Exercise prompt: Would you print the whole listing again, exactly?

Given information Start Marker

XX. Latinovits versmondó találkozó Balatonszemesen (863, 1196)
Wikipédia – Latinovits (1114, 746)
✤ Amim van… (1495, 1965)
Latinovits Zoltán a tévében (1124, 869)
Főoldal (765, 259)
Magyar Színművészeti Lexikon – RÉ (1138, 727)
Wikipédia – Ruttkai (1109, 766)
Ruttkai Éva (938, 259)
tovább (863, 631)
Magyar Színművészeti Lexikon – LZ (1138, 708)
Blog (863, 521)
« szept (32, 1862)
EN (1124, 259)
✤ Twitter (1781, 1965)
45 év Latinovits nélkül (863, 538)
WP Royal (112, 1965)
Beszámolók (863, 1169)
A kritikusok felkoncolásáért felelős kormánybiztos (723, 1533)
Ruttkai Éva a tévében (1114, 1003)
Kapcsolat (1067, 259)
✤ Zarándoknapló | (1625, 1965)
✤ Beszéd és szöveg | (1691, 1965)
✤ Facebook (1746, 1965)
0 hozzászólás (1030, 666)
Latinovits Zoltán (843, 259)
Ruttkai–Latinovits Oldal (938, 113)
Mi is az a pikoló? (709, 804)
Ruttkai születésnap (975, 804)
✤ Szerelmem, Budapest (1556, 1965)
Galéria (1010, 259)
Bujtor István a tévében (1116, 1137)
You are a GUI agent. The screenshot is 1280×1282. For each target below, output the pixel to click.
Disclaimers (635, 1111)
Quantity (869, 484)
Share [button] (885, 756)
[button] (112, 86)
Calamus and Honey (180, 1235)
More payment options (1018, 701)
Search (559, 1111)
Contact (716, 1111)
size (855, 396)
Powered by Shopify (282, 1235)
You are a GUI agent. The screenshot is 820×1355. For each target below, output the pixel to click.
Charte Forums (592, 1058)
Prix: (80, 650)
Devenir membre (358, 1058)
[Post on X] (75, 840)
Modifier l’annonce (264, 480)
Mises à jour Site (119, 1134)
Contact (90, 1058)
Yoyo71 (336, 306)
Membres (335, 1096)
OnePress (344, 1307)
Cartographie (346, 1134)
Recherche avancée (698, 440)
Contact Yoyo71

Given information End Marker

Exercise result:
XX. Latinovits versmondó találkozó Balatonszemesen (863, 1196)
Wikipédia – Latinovits (1114, 746)
✤ Amim van… (1495, 1965)
Latinovits Zoltán a tévében (1124, 869)
Főoldal (765, 259)
Magyar Színművészeti Lexikon – RÉ (1138, 727)
Wikipédia – Ruttkai (1109, 766)
Ruttkai Éva (938, 259)
tovább (863, 631)
Magyar Színművészeti Lexikon – LZ (1138, 708)
Blog (863, 521)
« szept (32, 1862)
EN (1124, 259)
✤ Twitter (1781, 1965)
45 év Latinovits nélkül (863, 538)
WP Royal (112, 1965)
Beszámolók (863, 1169)
A kritikusok felkoncolásáért felelős kormánybiztos (723, 1533)
Ruttkai Éva a tévében (1114, 1003)
Kapcsolat (1067, 259)
✤ Zarándoknapló | (1625, 1965)
✤ Beszéd és szöveg | (1691, 1965)
✤ Facebook (1746, 1965)
0 hozzászólás (1030, 666)
Latinovits Zoltán (843, 259)
Ruttkai–Latinovits Oldal (938, 113)
Mi is az a pikoló? (709, 804)
Ruttkai születésnap (975, 804)
✤ Szerelmem, Budapest (1556, 1965)
Galéria (1010, 259)
Bujtor István a tévében (1116, 1137)
You are a GUI agent. The screenshot is 1280×1282. For each target below, output the pixel to click.
Disclaimers (635, 1111)
Quantity (869, 484)
Share [button] (885, 756)
[button] (112, 86)
Calamus and Honey (180, 1235)
More payment options (1018, 701)
Search (559, 1111)
Contact (716, 1111)
size (855, 396)
Powered by Shopify (282, 1235)
You are a GUI agent. The screenshot is 820×1355. For each target below, output the pixel to click.
Charte Forums (592, 1058)
Prix: (80, 650)
Devenir membre (358, 1058)
[Post on X] (75, 840)
Modifier l’annonce (264, 480)
Mises à jour Site (119, 1134)
Contact (90, 1058)
Yoyo71 (336, 306)
Membres (335, 1096)
OnePress (344, 1307)
Cartographie (346, 1134)
Recherche avancée (698, 440)
Contact Yoyo71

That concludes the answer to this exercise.